◆ Directions ◆
Please return the lines of the data below, word for word, from the first line through the line containing "Image resolution: width=1456 pixels, height=839".

[Start of section]

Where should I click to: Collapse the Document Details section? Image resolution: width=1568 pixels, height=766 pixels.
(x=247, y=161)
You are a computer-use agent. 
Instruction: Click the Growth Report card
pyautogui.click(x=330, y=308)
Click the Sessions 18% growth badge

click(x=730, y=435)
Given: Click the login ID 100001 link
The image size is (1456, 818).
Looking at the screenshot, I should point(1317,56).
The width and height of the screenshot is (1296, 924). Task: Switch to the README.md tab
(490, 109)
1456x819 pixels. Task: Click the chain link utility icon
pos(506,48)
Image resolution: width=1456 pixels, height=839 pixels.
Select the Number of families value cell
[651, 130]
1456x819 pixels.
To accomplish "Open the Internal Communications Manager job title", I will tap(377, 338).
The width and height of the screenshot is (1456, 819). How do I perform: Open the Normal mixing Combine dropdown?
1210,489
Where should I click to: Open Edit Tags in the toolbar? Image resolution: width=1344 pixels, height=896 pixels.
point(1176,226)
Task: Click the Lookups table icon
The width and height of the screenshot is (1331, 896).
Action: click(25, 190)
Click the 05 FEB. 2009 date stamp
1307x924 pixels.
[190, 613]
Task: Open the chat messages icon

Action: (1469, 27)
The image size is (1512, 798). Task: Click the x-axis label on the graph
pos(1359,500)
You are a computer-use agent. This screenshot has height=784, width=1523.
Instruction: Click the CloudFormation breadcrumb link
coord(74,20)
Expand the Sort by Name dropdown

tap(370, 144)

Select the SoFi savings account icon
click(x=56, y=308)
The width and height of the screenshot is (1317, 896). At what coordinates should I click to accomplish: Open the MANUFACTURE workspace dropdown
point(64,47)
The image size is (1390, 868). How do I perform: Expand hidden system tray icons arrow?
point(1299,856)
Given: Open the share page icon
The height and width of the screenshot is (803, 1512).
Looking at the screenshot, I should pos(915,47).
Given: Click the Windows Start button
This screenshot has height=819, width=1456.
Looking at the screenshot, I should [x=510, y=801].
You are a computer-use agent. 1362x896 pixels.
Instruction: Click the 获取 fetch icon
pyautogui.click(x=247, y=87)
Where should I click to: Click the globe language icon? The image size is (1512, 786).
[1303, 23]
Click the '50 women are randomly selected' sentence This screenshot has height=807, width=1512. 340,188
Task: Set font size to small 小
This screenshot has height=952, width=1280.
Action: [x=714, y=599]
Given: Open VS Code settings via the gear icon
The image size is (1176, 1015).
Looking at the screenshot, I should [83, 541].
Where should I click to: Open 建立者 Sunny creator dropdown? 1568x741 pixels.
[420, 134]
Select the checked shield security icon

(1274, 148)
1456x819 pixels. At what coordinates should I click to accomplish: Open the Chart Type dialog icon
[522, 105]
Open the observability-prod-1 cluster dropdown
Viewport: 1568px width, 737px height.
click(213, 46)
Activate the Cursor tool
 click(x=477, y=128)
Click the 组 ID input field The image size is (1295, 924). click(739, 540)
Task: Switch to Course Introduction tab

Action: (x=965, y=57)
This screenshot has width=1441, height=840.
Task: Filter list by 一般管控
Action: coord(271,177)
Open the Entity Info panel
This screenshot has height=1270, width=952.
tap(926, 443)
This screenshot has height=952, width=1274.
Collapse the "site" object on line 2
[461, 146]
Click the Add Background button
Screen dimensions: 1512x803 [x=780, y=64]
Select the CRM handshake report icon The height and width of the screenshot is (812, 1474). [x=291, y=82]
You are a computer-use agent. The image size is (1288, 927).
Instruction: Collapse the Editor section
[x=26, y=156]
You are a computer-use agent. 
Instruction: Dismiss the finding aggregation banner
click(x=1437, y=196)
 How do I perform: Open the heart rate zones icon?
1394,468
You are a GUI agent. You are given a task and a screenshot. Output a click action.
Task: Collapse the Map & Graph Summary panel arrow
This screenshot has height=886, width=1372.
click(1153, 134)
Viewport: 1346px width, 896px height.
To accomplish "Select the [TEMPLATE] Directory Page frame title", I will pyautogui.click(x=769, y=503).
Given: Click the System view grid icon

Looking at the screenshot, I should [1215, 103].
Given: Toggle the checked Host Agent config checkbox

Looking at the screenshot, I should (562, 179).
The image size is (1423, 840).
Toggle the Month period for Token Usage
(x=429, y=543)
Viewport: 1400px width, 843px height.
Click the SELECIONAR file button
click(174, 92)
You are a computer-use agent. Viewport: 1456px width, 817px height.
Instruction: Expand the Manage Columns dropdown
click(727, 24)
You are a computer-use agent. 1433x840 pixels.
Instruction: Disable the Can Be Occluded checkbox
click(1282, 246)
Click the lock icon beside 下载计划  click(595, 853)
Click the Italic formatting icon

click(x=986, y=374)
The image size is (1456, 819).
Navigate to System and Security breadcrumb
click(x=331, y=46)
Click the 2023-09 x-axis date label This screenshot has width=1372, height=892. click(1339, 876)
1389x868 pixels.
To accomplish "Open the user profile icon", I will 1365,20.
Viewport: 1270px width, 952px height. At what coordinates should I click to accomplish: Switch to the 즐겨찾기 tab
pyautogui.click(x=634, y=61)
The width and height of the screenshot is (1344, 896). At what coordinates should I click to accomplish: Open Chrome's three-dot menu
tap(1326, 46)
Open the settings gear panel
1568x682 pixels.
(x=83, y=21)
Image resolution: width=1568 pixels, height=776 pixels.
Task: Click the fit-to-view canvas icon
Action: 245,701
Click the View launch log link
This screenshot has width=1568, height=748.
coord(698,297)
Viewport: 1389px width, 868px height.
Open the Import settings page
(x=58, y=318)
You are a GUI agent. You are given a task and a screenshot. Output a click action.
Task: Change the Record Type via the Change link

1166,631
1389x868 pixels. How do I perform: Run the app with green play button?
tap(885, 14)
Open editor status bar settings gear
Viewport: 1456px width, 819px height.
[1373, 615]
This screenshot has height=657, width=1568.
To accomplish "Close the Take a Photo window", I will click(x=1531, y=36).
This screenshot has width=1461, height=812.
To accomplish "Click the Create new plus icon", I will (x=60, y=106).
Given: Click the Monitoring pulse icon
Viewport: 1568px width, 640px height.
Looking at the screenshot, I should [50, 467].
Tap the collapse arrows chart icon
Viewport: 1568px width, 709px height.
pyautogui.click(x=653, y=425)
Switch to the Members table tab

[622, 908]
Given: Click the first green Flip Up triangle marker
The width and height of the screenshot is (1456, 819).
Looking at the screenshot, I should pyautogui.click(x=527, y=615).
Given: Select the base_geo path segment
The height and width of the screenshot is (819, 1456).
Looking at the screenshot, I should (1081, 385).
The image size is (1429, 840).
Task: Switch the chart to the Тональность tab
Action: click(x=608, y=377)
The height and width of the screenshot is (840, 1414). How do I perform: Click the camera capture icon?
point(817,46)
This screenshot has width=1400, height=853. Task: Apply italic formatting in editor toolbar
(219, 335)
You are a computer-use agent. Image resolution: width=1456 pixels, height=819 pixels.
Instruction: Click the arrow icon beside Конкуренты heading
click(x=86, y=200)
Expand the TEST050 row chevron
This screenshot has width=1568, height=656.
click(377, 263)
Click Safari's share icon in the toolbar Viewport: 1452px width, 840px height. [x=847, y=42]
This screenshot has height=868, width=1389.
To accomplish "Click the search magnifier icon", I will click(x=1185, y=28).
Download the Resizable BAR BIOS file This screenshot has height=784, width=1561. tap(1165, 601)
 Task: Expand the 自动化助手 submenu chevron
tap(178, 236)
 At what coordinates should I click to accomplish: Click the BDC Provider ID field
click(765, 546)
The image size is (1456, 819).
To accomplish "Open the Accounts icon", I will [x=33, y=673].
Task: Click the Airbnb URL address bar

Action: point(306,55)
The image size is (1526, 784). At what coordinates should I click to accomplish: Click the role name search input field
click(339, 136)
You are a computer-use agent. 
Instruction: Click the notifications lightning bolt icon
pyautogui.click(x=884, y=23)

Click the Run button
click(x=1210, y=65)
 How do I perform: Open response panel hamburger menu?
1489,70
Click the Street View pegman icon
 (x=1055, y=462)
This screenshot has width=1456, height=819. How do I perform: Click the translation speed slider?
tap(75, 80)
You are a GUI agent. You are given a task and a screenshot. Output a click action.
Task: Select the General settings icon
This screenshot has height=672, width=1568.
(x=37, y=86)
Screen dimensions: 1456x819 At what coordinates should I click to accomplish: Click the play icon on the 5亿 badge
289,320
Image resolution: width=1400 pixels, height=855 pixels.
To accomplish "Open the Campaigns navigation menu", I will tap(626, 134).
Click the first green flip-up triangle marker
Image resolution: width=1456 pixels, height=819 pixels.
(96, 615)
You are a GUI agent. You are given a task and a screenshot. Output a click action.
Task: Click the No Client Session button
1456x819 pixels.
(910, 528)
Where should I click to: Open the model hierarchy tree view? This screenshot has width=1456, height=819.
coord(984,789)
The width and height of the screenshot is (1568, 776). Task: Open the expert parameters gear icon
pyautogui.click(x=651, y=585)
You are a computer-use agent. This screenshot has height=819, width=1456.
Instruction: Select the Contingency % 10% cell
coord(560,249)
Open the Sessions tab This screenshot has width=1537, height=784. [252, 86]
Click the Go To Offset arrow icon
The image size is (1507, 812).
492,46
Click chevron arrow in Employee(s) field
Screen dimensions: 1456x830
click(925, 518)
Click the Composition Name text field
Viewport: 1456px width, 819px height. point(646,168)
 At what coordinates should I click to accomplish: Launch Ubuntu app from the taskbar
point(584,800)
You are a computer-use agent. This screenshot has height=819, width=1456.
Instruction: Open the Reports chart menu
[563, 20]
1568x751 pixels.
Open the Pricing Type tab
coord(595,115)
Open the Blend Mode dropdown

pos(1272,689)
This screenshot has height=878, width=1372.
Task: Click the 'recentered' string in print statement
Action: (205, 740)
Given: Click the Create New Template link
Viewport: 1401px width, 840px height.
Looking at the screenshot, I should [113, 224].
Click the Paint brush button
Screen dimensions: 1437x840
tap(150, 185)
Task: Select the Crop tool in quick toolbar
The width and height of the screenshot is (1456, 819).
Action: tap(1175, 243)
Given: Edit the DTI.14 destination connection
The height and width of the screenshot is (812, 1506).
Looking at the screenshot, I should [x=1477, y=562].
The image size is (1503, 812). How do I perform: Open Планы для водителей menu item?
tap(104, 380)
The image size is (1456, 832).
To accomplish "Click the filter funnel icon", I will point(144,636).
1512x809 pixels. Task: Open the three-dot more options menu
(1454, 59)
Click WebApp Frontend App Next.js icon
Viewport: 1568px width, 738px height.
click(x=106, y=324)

[End of section]

◆ Your solution ◆
Where should I click to: Collapse the Document Details section? Image resolution: width=1568 pixels, height=766 pixels.
(x=247, y=161)
You are a computer-use agent. 
Instruction: Click the Growth Report card
pyautogui.click(x=330, y=308)
Click the Sessions 18% growth badge

click(x=730, y=435)
Given: Click the login ID 100001 link
The image size is (1456, 818).
Looking at the screenshot, I should point(1317,56).
The width and height of the screenshot is (1296, 924). Task: Switch to the README.md tab
(490, 109)
1456x819 pixels. Task: Click the chain link utility icon
pos(506,48)
Image resolution: width=1456 pixels, height=839 pixels.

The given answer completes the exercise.